SBN

Machine-Learning to Hack

To date the most
important security
vulnerabilities have been found
via laborius code auditing.
Also, this is the only way vulnerabilities can be
found and fixed
during development.
However, as software production rates
increase, so does the need for a reliable, automated method for checking
or classifiying this code in order to prioritize and organize human
efforts in manual checks. We’re living in an age where machine learning
is playing
well

in several other technological fields, how about applying it to our
bug-finding appetite?

In this and upcoming articles, we are interested in the use of machine
learning (ML) techniques to find security vulnerabilities in source
code. It is important to specify this since, as we will see, there are
many other related, but different, approaches such as:

  • Automatically fixing vulnerabilities

  • Vulnerability detection (VD) in binary code

  • ML-aided dynamic testing

  • Other automated techniques that don’t involve ML

  • Exploitability prediction

The idea of using ML techniques for VD is not new. There are papers
on the matter as old as 2001. Here we’ll try to describe in simple
terms:

  • what has been done in this area,

  • what the current state-of-the-art is and

  • try to ellucidate new research paths.

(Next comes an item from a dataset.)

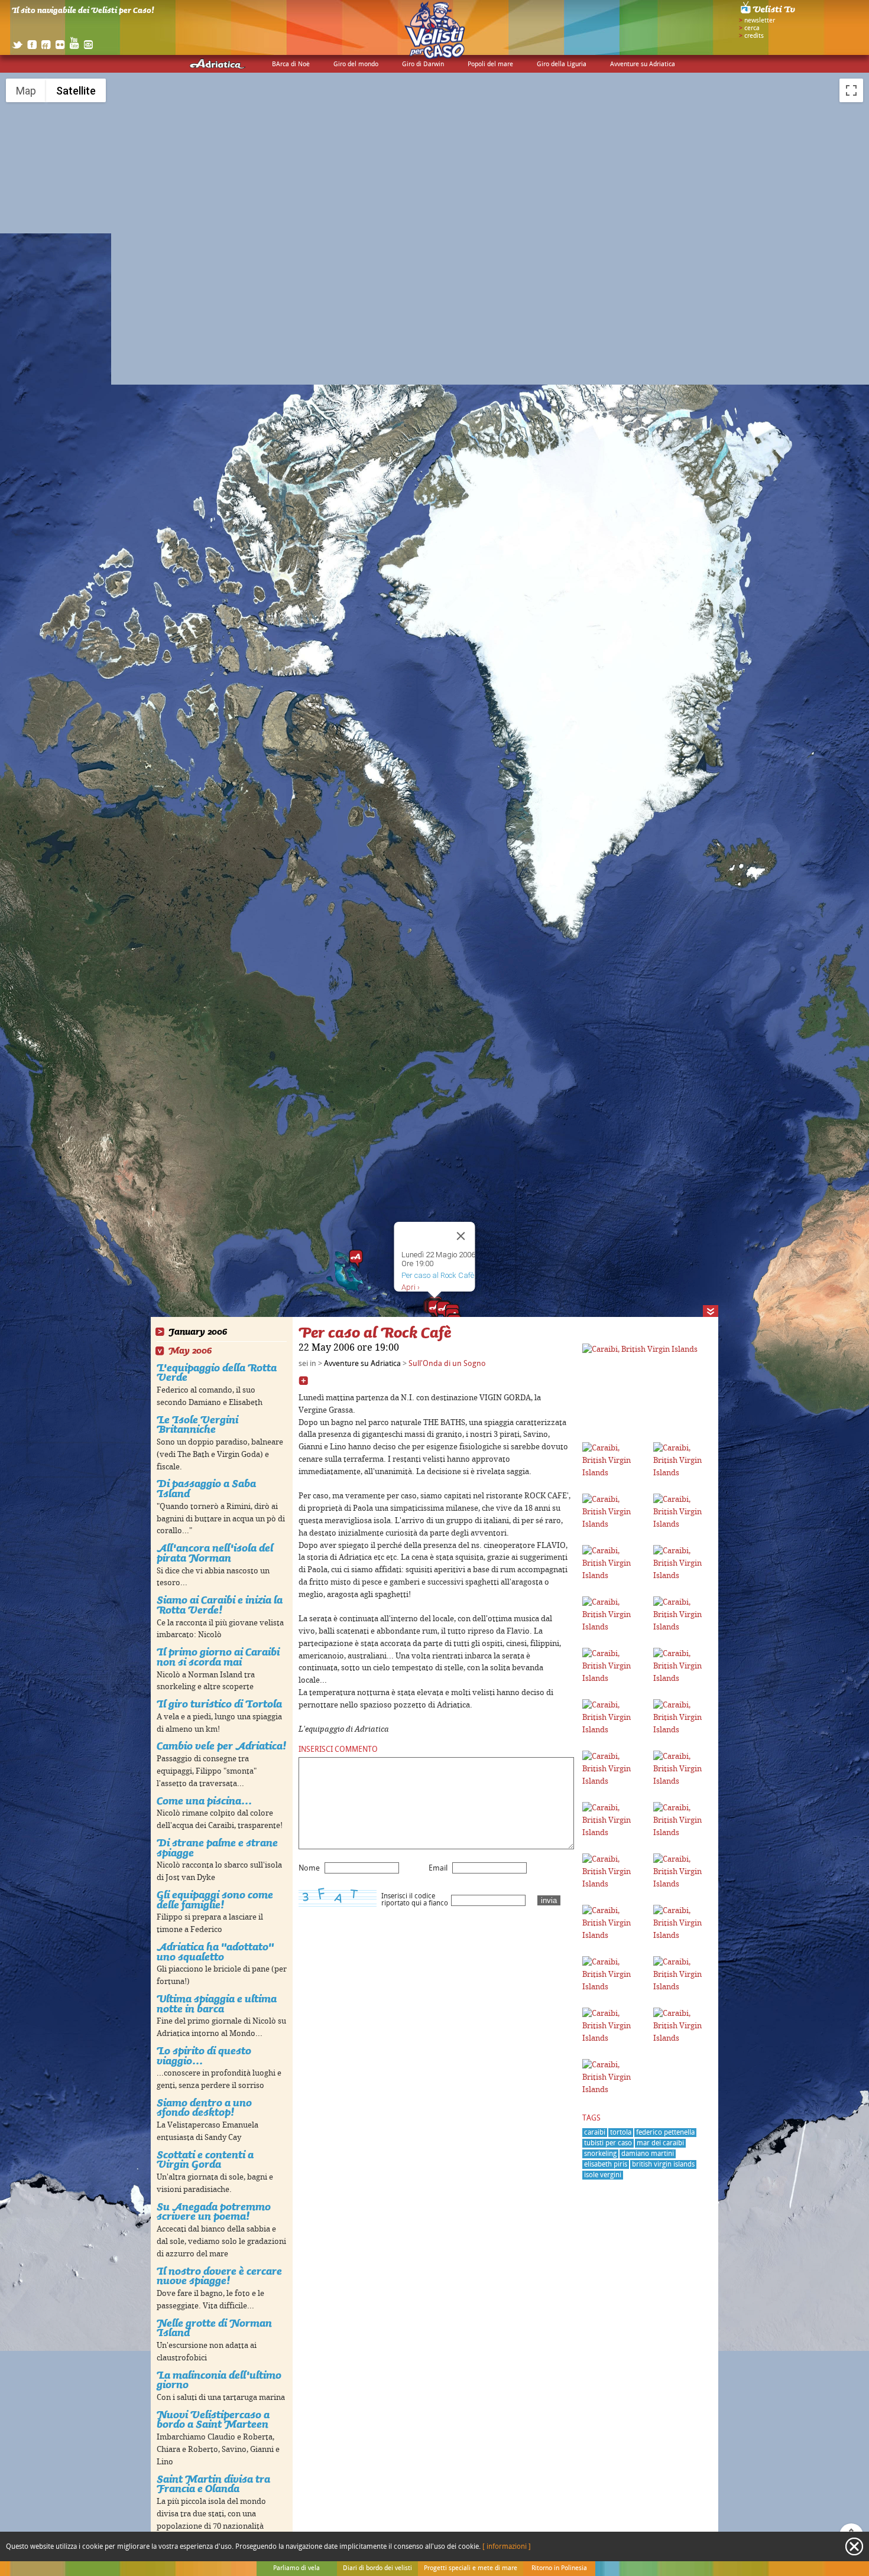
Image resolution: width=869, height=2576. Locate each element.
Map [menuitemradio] (26, 90)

We will be following and building on top of two previous
state-of-the-art papers

We feel the grouping by semantic features extracted from code approach
makes more sense, as do Ghaffarian and Shahriari
(2017)[2], These are further subdivided into:

  • Vulnerable code pattern recognition. Usually based on labeled data
    (samples of faulty and safe code) determine patterns that explain
    that, and

  • Anomaly detection. This means, based upon a large code base, extract
    models of what “normal code” should look like and determining pieces
    of code that do not fit in with this model.

Anomaly detection approaches

Most of the papers in this category are not security-focused, but their
ideas can be used for VD. Also most of these works revolve around
extracting features such as:

  • proper API usage patterns, v.g. the pair malloc and free,

  • missing checks, like ensuring a number is non-zero before dividing
    by it,

  • lack of input validation, leading to injections, buffer overflows,
    …​

  • lack of access controls, which may lead to confidential information
    being leaked, altered or denied access to.

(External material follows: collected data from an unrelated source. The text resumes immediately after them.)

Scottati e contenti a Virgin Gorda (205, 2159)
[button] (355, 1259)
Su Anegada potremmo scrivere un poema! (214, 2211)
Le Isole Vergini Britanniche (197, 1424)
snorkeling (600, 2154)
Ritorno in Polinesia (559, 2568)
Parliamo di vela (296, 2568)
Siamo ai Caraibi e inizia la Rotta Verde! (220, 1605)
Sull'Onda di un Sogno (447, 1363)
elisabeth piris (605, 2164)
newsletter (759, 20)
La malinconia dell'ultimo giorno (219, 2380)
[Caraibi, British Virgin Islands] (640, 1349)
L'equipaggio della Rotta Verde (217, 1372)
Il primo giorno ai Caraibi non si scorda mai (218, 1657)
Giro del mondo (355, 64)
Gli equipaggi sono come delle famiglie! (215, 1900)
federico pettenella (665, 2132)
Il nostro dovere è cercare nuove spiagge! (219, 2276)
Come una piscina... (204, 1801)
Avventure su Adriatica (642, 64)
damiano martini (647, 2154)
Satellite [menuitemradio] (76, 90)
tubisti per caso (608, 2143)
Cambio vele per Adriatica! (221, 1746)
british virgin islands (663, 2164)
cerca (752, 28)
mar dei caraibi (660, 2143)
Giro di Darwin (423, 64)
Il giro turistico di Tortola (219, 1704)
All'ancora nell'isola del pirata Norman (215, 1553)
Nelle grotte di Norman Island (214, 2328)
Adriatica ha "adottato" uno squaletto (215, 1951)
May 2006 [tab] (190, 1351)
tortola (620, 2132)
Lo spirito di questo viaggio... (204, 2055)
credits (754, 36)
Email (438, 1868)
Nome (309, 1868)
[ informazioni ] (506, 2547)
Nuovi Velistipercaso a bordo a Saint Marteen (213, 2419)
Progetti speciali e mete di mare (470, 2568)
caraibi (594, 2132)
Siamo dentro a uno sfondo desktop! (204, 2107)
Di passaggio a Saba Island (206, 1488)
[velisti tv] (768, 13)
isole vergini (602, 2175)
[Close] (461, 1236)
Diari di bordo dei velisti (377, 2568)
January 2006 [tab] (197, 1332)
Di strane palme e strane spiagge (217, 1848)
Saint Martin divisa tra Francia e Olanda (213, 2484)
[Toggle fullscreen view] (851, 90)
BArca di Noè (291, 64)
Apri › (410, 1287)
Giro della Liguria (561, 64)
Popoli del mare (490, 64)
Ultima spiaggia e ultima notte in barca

The system Chucky by Yamaguchi et al.
(2013)

is the one that interests us the most since it is more compatible with
our interests, i.e., lightening the burden of manual code auditors;
also, they achieve both the aforementioned objectives: detecting missing
checks through security logic (v.g. access control) and secure API
usage (v.g. checking buffer size). It uses the
bag-of-words model
to represent the code and the
k-nearest-neighbors
technique to analyze it. ‘Chucky’ discovered 12 new vulnerabilites in
high-profile projects such as Pidgin and
LibTIFF. See our article on
Chucky
for details.

A year later, Yamaguchi et al.
(2014)

reuse this idea of exploiting graph representations of
code
in order to find vulnerable code patterns.
This time they propose automating the design of effective traversals
which might lead to vulnerability detection using the unsupervised
clustering
approach. This resulted in the tool
‘Joern’, which was able to find 5
zero-day vulnerabilities in products like Pidgin.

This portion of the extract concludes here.